→ **Request 1**: Name every work cited in the passage on approximation theory by its authors and year.

→ **Selected text**:
Approximation theory provides rigorous bounds on the representational capacity required to fit complex functions. Classic theorems by Barron(Barron, [2002](https://arxiv.org/html/2606.06477#bib.bib19 "Universal approximation bounds for superpositions of a sigmoidal function")) bound feedforward network errors using the target function’s spectral complexity, formally linking high-frequency spatial fluctuations to larger required parameter counts. For deep architectures, Yarotsky(Yarotsky, [2017](https://arxiv.org/html/2606.06477#bib.bib24 "Error bounds for approximations with deep relu networks")) extended these bounds to Sobolev spaces, defining error decay rates governed by maximal high-order derivatives along continuous curves. Beyond static functions, continuous vector field representation has been analyzed in Neural ODEs, bounding trajectory complexity and integration error via Jacobian traces and Hutchinson estimators(Finlay et al., [2020](https://arxiv.org/html/2606.06477#bib.bib31 "How to train your neural ode: the world of jacobian and kinetic regularization"); Kelly et al., [2020](https://arxiv.org/html/2606.06477#bib.bib32 "Learning differential equations that are easy to solve"); Hutchinson, [1990](https://arxiv.org/html/2606.06477#bib.bib3 "A stochastic estimator of the trace of the influence matrix for Laplacian smoothing splines")). While profound, applying these frameworks to generative models is typically hindered by the intractability of evaluating high-dimensional spectral norms or exact high-order derivatives. Our work bridges this gap by translating abstract theoretical bounds into tractable monitor functions. By specifically bounding spectral complexity via Dirichlet energy and trajectory error via path acceleration, we turn classical approximation theory into a practical tool for allocating network capacity over time.

#### Scaling Up Generative Models.

→ **Input rows**:
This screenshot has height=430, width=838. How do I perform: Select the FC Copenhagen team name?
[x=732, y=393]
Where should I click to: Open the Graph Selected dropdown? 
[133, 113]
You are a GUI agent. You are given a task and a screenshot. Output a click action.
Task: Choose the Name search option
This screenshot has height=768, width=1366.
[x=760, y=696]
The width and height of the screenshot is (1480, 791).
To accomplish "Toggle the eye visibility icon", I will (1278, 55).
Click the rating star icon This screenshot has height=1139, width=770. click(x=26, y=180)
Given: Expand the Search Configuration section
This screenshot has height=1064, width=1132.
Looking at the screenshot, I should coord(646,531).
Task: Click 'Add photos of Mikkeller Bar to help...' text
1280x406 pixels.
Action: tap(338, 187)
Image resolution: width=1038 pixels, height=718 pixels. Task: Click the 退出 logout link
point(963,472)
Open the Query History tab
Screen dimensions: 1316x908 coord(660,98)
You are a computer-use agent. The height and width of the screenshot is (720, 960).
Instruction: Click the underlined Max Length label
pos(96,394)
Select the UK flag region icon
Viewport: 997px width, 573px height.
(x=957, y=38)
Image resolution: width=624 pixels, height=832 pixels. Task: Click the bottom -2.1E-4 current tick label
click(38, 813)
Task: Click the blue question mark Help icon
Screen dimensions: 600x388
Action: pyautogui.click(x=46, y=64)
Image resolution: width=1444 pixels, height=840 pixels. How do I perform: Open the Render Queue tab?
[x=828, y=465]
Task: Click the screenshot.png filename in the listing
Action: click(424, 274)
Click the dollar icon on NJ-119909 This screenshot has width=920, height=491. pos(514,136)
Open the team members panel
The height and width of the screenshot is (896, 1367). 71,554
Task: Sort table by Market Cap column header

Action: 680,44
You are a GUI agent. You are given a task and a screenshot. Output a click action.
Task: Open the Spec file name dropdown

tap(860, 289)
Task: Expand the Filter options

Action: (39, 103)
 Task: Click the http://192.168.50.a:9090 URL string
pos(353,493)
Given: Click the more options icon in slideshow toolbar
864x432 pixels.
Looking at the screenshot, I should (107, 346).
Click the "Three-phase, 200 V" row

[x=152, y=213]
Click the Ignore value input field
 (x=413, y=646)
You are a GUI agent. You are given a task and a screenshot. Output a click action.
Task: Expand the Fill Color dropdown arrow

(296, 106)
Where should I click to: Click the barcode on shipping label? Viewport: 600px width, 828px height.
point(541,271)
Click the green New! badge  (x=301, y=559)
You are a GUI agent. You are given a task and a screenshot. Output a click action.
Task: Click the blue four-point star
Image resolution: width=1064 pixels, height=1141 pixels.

→ **Request 2**: Render the lines of the listing from the line with "Open the team members panel" to the line with "Action: (39, 103)" as a JSON list of strings, one per line, leaving out blank lines.

→ **Worked solution 1**: Barron, 2002; Yarotsky, 2017; Finlay et al., 2020; Kelly et al., 2020; Hutchinson, 1990

→ **Worked solution 2**:
[
  "Open the team members panel",
  "The height and width of the screenshot is (896, 1367). 71,554",
  "Task: Sort table by Market Cap column header",
  "Action: 680,44",
  "You are a GUI agent. You are given a task and a screenshot. Output a click action.",
  "Task: Open the Spec file name dropdown",
  "tap(860, 289)",
  "Task: Expand the Filter options",
  "Action: (39, 103)"
]